- Aim of the exercise: Only an exact repetition of the lines from the one holding "This screenshot has width=1080, height=685." to the end of the data is wanted, with pictures left out.

- Given records:
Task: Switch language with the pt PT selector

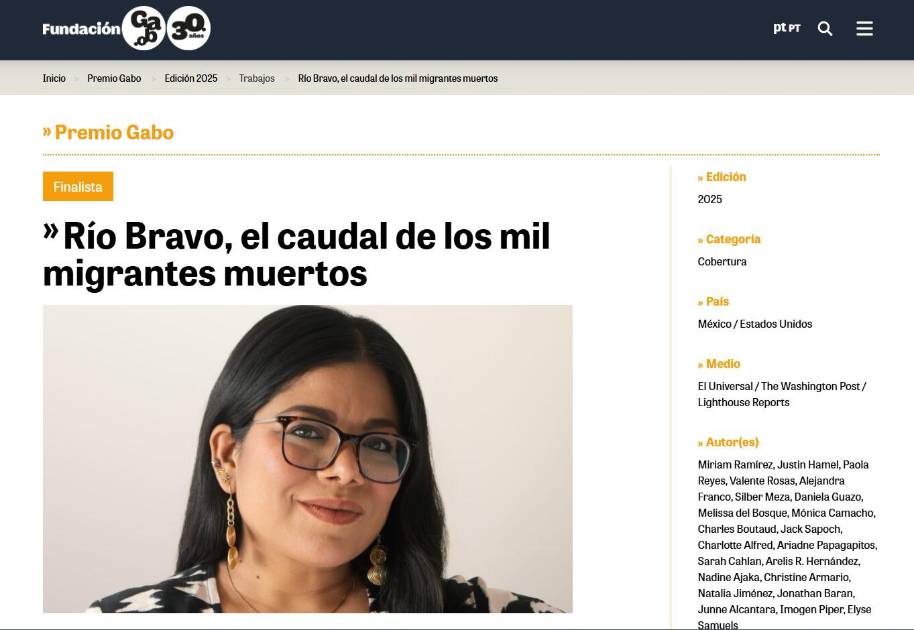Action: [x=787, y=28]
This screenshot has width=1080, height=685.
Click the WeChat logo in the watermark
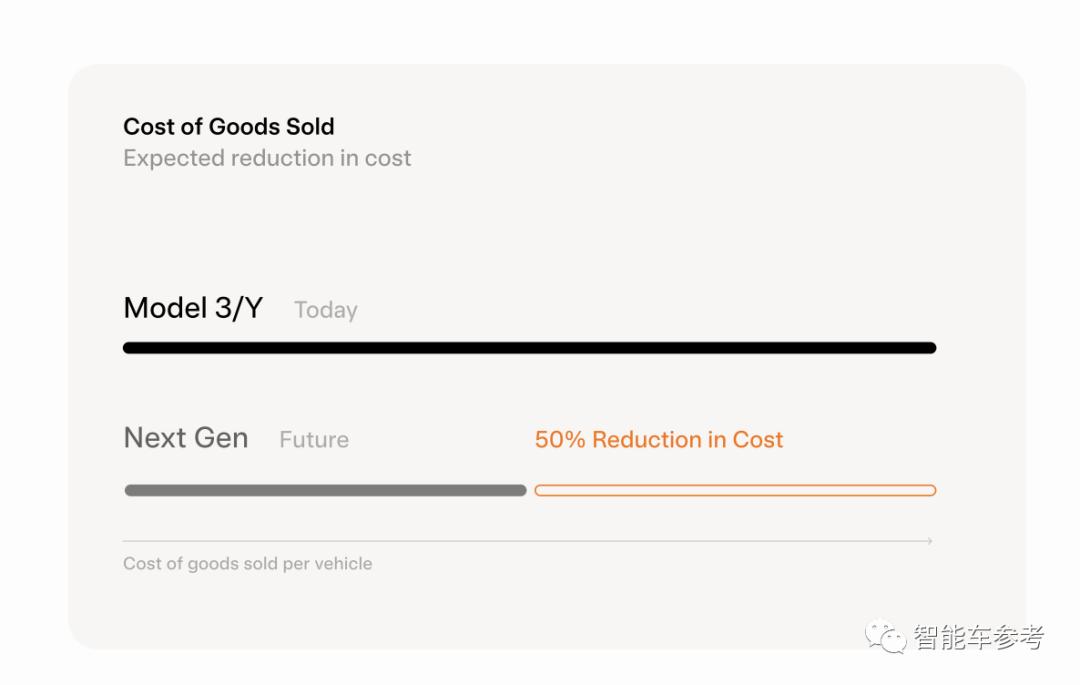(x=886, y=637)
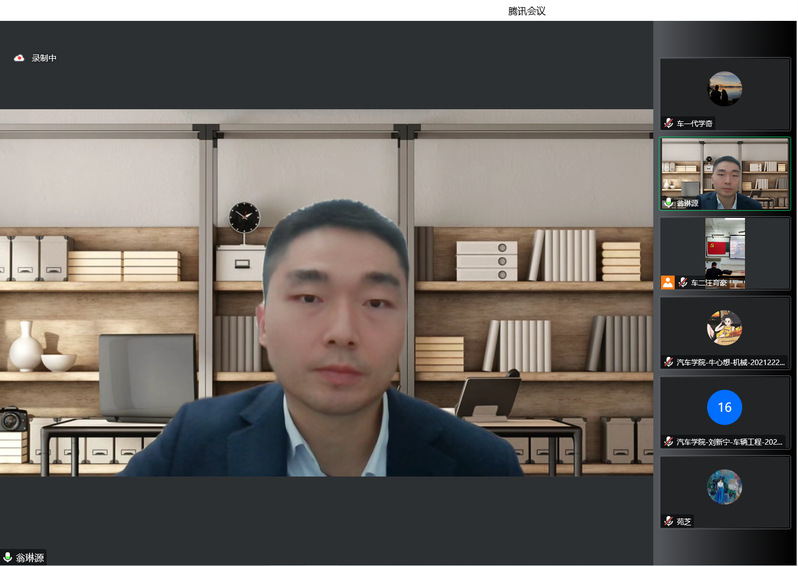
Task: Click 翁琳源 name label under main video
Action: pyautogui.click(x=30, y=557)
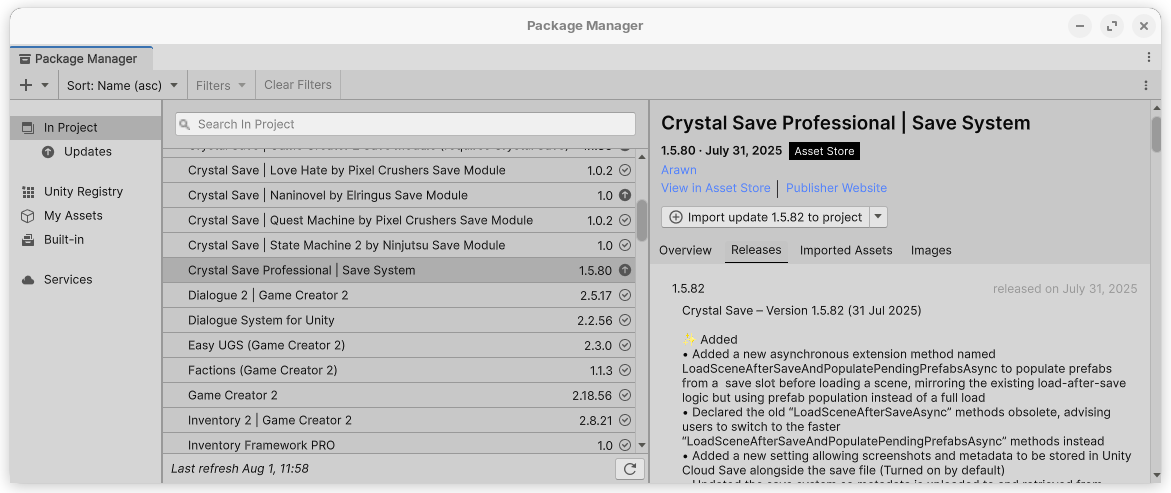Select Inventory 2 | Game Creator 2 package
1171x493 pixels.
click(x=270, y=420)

- Answer to the problem:
This screenshot has width=1080, height=685.
Click the WeChat logo in the watermark
(x=886, y=637)
Task: Click 翁琳源 name label under main video
Action: pyautogui.click(x=30, y=557)
Select Inventory 2 | Game Creator 2 package
1171x493 pixels.
click(x=270, y=420)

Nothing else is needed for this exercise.